Avoiding another query-modules is pretty important to me. I want to
completely redo how the ones we have already work - see:
http://bugzilla.gnome.org/show_bug.cgi?id=129540
You don't need a query-modules setup to load a module by name; e.g.,
we don't have a query-modules system for theme engines, we just look
for a shared object with the right name.
> I think the encoding for file uris differ between gnome-vfs and glib.
> This could cause problems. Gnome-vfs uses the raw on-disk bytes, escaped
> as needed for the uri, while i think glib uses the escaped utf8 version
> of the filenames. The way glib does this is problematic for gnome-vfs,
> since you can't e.g. use such uris to rename a wrongly encoded filename.
> Plus, it feels wrong for the uri representation of a file to depend on a
> potentially non-global setting (G_BROKEN_FILENAMES + locale).
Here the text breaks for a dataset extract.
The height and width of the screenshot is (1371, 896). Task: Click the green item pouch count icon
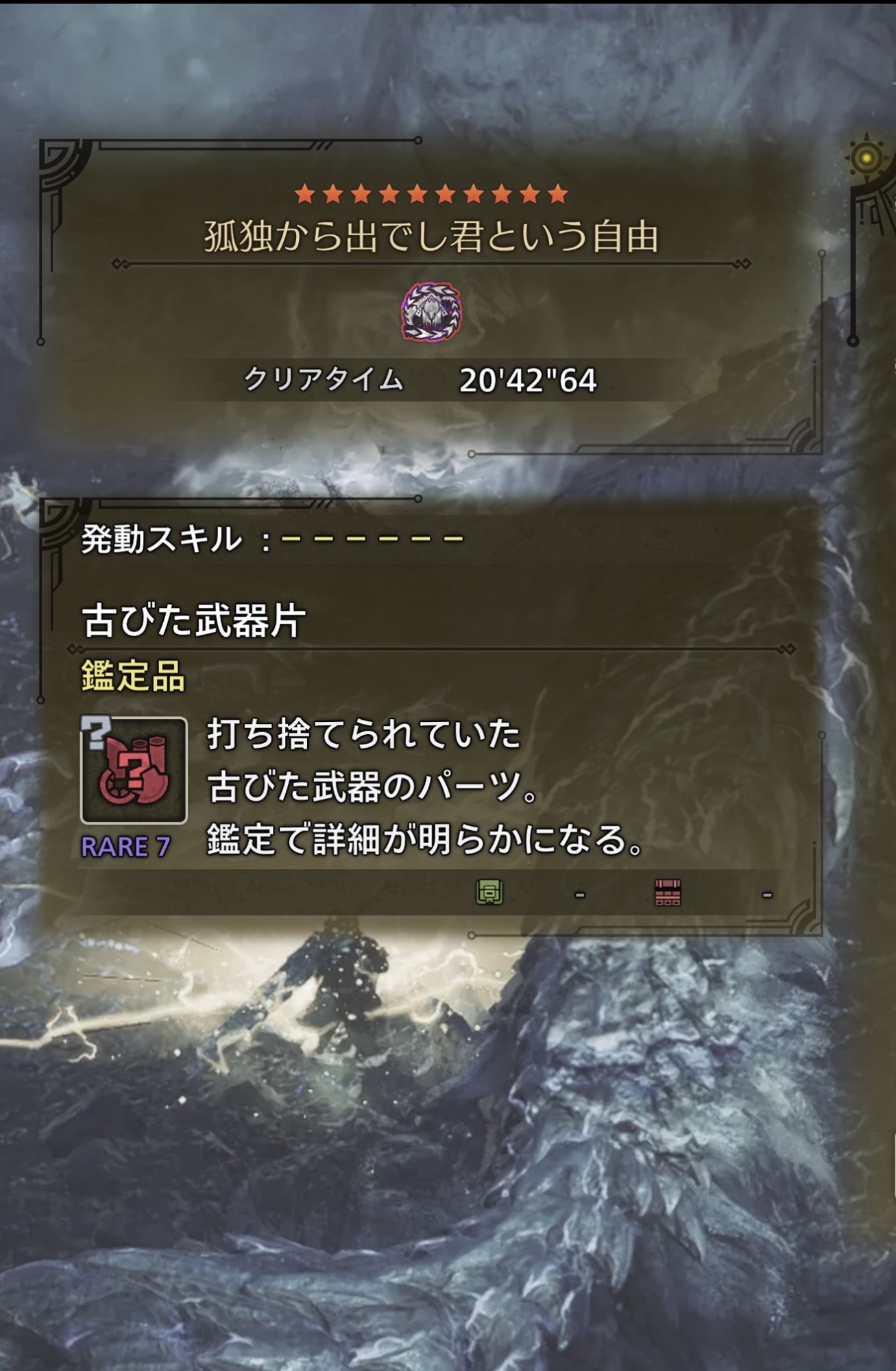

The file chooser makes no interpretation of URIs at all. The filename
and URI paths are entirely independent. So, unless you are trying to
use file:// URIs from the local backend with GNOME VFS, you aren't
going to have any issues.
In terms of the what GLib does, I was really hoping that you were
going to take ownership of that issue earlier, but I guess that never
got communicated ... whatever is standardized needs to be written down
on freedesktop.org somewhere, since it's every bit as much of a KDE <=>
GNOME issue, mozilla <=> GNOME issue as a GTK+ <=> GNOME issue.